The zoo finally removed Benga from the grounds. Verner was unsuccessful in his continued search for employment, but he occasionally spoke to Benga. The two had agreed that it was in Benga's best interests to remain in the United States despite the unwelcome spotlight at the zoo.
Toward the end of 1906, Benga was released into Reverend Gordon's custody.
So that he could more easily be part of local society, Gordon arranged for Benga's teeth to be capped and bought him American-style clothes. He received tutoring from Lynchburg poet Anne Spencer in order to improve his English, and began to attend elementary school at the Baptist Seminary in Lynchburg. He reportedly met W.E.B Du Bois and Booker T. Washington through Spencer.
Once he felt his English had improved sufficiently, Benga discontinued his formal education. He began working at a Lynchburg tobacco factory, and began to plan a return to Africa.

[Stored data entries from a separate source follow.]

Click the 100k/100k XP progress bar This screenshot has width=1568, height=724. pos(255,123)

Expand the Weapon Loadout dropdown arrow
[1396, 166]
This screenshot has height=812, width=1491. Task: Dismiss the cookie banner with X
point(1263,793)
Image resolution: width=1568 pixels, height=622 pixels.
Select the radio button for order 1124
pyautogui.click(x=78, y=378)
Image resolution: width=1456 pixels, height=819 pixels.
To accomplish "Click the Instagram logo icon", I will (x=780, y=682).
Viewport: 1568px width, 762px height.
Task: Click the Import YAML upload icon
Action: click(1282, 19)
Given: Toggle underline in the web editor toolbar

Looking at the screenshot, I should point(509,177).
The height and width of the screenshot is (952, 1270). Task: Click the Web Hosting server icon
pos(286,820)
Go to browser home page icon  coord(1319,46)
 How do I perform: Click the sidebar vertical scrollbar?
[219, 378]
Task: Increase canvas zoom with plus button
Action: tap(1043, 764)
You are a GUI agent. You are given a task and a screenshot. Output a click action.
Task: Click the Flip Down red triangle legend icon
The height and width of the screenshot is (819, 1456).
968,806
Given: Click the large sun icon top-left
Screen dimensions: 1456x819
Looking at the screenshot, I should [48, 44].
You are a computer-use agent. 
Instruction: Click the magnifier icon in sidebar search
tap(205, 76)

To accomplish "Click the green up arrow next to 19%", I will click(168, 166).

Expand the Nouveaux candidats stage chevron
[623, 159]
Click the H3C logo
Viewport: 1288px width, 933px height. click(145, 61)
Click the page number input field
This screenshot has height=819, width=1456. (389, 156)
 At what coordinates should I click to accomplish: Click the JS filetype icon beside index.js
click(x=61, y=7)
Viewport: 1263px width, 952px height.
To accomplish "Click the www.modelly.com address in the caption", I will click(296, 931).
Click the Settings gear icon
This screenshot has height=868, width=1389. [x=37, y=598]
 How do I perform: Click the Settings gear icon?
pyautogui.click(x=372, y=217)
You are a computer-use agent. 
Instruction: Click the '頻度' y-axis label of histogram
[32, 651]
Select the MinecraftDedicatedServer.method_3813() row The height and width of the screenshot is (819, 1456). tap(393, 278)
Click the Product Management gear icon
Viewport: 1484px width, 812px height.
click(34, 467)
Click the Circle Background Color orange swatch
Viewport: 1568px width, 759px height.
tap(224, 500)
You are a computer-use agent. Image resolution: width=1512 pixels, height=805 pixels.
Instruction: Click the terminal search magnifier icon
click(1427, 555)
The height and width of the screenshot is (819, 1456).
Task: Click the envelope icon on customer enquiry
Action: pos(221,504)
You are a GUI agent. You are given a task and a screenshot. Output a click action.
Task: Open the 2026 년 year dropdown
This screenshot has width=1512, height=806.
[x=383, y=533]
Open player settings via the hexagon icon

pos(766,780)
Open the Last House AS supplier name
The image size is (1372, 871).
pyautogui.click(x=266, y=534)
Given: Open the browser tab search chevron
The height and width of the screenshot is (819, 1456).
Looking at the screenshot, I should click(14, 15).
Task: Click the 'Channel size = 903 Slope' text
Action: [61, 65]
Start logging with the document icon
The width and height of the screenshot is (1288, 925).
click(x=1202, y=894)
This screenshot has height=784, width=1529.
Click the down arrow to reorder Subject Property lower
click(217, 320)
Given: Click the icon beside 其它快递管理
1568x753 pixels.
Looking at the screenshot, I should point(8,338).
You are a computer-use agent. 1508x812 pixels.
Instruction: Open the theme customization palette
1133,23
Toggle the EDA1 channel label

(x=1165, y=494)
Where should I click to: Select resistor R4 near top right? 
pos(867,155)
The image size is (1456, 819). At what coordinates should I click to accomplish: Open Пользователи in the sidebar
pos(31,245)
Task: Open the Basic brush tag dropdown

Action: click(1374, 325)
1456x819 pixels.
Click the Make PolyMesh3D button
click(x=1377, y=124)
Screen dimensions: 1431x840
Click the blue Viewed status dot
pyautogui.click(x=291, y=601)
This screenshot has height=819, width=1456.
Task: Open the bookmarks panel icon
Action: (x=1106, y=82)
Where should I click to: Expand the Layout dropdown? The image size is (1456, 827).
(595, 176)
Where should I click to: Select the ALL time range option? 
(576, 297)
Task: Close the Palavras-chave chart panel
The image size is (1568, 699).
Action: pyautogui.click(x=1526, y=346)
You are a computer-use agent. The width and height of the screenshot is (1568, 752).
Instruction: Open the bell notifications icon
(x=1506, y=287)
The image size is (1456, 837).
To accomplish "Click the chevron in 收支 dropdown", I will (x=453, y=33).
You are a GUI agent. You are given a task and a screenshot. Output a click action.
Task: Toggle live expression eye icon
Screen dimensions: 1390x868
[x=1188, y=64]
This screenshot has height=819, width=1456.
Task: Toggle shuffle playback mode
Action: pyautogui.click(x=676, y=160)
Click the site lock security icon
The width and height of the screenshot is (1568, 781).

Benga was buried in an unmarked grave in the black section of the Old City Cemetery, near his benefactor, Gregory Hayes. At some point, the remains of both men went missing. Local oral history indicates that Hayes and Benga were eventually moved from the Old Cemetery to White Rock Hill Cemetery, a burial ground that later fell into disrepair. Benga received a historic marker in Lynchburg in 2017.